Download or read book Embracing the Nonhuman in the Gospel of Mark written by Dong Hyeon Jeong and published by SBL Press. This book was released on 2023-11-20 with total page 191 pages. Available in PDF, EPUB and Kindle. Book excerpt: In Embracing the Nonhuman in the Gospel of Mark, Dong Hyeon Jeong approaches the Gospel of Mark through the lens of nonhuman studies with an eye toward ecological consciousness. Drawing on the fields of nonhuman studies and postcolonial ecocriticism, Jeong disrupts nthropocentric readings of Mark by engaging animality, vegetality, and animacy theories in light of (colonized) ethnicity. His intersectional reading of Mark highlights the importance of engaging nonhuman biblical interpretation while being sensitive to the issue of racism arising from animalizing the other. By doing so, this book reimagines the Markan Jesus as the colonized messiah who embraces the nonhuman. Jeong encourages readers to consider the interconnectedness of humans, animals, and the environment, while also addressing issues of power, oppression, and marginalization.

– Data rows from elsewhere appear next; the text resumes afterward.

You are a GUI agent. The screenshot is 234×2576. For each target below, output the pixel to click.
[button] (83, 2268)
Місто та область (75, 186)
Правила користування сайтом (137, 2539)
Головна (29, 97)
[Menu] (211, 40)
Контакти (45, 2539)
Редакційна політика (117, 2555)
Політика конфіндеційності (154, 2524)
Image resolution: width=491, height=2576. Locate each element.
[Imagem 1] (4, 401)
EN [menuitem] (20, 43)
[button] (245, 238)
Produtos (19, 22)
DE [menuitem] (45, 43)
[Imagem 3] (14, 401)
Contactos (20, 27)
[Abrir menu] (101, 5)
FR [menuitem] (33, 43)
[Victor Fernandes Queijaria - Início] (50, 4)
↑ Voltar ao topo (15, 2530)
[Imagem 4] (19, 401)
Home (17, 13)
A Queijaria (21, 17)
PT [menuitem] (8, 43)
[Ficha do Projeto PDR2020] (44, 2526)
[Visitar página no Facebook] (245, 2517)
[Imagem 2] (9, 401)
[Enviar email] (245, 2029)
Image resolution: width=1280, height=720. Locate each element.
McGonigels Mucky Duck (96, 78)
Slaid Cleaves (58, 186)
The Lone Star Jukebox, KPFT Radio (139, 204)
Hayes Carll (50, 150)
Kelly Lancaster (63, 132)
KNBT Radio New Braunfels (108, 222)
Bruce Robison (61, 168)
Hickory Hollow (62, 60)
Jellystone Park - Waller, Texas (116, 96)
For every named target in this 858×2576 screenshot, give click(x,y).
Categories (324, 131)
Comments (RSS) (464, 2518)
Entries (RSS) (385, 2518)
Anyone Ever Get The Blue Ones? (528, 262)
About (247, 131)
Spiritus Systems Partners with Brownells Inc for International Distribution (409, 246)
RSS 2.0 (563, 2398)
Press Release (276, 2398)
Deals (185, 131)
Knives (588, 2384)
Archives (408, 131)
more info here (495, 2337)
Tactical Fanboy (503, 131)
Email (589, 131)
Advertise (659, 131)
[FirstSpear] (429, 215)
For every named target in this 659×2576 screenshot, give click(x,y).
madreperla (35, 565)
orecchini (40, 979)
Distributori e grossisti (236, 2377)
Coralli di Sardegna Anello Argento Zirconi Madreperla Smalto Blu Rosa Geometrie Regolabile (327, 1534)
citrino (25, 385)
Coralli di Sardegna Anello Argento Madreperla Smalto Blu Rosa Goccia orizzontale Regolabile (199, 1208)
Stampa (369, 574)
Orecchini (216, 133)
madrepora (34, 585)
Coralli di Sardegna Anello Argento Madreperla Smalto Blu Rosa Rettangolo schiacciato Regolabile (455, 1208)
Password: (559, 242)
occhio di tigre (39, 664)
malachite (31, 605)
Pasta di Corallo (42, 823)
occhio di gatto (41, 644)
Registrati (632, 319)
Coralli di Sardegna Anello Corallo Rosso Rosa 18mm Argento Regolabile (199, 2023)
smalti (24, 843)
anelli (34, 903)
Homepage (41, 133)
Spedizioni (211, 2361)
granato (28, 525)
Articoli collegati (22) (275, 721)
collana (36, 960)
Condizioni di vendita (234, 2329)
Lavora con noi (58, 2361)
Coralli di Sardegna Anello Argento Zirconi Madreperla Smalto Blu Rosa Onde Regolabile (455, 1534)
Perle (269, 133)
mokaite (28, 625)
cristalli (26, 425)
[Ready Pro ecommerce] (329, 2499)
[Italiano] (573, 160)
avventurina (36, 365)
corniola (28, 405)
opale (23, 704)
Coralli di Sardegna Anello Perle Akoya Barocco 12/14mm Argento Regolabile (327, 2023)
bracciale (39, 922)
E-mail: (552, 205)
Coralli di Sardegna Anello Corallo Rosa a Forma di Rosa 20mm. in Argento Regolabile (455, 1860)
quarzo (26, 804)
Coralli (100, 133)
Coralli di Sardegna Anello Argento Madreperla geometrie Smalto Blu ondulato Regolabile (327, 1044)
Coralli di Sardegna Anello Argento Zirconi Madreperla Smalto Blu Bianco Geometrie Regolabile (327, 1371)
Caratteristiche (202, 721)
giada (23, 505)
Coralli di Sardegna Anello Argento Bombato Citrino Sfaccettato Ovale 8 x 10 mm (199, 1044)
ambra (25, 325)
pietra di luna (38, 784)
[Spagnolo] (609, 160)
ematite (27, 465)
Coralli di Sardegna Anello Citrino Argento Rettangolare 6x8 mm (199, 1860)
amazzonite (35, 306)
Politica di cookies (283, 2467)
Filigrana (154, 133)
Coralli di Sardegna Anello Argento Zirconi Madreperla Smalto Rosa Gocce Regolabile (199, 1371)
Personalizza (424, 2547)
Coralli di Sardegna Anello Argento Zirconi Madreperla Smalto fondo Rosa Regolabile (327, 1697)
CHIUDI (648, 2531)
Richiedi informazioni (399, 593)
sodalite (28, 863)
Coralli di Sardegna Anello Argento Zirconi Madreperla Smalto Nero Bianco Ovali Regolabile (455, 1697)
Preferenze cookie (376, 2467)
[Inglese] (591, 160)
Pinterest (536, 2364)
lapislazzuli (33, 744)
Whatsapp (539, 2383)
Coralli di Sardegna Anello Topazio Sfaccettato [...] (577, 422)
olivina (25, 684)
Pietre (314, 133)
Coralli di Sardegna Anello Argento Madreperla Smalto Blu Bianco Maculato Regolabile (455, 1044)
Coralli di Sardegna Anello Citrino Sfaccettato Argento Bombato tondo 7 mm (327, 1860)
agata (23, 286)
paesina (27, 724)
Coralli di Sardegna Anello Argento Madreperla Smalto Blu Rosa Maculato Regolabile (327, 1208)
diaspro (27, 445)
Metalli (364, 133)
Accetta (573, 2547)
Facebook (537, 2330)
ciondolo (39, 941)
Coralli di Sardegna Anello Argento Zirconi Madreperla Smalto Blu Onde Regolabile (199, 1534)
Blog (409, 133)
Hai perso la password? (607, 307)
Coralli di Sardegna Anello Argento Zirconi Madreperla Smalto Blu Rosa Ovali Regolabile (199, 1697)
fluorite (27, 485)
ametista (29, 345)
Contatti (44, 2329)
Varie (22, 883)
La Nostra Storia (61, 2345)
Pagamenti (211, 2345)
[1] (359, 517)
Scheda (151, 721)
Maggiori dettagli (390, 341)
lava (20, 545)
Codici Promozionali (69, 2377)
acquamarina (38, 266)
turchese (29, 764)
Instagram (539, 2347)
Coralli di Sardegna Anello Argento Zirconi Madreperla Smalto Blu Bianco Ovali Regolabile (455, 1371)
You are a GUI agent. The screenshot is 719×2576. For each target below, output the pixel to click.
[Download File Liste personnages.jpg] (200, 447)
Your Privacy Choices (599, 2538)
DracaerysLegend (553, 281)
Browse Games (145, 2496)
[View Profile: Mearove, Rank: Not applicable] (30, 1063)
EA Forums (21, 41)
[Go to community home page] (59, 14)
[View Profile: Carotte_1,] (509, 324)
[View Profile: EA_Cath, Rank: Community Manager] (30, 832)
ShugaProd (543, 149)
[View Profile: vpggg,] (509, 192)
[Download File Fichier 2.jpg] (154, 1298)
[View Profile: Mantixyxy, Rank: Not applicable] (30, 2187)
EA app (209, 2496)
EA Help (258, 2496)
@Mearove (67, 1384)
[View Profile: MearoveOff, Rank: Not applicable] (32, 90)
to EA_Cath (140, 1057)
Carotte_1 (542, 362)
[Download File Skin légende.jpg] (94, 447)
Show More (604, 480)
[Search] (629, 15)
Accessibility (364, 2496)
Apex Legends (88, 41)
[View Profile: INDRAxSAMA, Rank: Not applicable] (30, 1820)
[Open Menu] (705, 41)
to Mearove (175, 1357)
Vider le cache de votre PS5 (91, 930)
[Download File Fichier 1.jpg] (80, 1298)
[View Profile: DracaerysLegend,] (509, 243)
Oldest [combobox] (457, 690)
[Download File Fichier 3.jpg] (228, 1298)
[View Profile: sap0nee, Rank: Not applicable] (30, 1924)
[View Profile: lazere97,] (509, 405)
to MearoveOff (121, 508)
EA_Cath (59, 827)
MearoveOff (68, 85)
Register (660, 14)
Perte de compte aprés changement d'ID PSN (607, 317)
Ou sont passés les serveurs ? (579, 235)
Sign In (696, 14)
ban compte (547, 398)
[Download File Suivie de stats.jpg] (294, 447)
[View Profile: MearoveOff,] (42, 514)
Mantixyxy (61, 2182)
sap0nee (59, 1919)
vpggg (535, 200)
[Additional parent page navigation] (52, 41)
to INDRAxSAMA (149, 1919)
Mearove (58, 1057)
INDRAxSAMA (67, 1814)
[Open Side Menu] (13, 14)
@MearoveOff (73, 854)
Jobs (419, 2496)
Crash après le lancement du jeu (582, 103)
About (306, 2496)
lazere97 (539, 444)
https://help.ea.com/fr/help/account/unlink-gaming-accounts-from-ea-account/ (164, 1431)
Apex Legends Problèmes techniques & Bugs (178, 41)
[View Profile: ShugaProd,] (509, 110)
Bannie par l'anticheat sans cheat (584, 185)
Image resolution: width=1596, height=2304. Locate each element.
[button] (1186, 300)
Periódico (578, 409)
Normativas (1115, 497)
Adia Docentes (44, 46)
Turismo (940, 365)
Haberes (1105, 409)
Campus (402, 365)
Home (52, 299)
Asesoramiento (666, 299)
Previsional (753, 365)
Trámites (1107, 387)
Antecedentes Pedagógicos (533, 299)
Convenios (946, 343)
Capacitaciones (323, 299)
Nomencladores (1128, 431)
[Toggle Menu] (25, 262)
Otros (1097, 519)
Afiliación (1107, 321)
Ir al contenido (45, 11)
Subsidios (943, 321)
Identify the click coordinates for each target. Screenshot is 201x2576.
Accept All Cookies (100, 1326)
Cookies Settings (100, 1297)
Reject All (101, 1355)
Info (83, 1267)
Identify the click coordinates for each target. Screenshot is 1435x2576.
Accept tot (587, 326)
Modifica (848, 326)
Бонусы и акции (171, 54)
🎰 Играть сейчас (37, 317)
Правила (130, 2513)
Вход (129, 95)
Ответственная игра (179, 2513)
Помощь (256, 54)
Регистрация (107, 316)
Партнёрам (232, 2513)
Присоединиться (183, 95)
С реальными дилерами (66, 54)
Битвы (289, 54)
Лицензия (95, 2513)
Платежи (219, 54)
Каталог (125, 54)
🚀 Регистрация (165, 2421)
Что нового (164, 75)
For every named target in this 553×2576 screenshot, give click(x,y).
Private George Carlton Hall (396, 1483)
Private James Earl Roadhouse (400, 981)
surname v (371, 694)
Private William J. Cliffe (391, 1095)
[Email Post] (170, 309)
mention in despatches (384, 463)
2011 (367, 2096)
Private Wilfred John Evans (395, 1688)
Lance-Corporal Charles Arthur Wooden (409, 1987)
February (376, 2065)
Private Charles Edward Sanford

Download or read book Ask the Animals written by Arthur W. Walker-Jones and published by SBL Press. This book was released on 2024-06-21 with total page 312 pages. Available in PDF, EPUB and Kindle. Book excerpt: Ask the animals, and they will tell you. Birds, beasts, and creeping things swarm throughout the Bible’s pages. Despite their prevalence, most biblical scholars have viewed them merely as metaphors, passive objects, or background embellishment to the human experience. This collection seeks to move beyond this traditional view of biblical animals by engaging the growing interdisciplinary field of animal studies. Contributors Peter Joshua Atkins, Jared Beverly, William P. Brown, Margaret Cohen, Jacob R. Evers, Michael J. Gilmour, William “Chip” Gruen, Dong Hyeon Jeong, Brian Fiu Kolia, Anne Létourneau, Robert R. MacKay, Suzanna R. Millar, Timothy J. Sandoval, Robert Paul Seesengood, Ken Stone, Brian James Tipton, Arthur W. Walker-Jones, and Jaime L. Waters showcase the breadth and depth of inquiry that animal studies can foster in biblical studies as well as what animal studies can gain from a more rigorous engagement with biblical texts. Together the essays offer an animal hermeneutic that supports the flourishing of all creatures.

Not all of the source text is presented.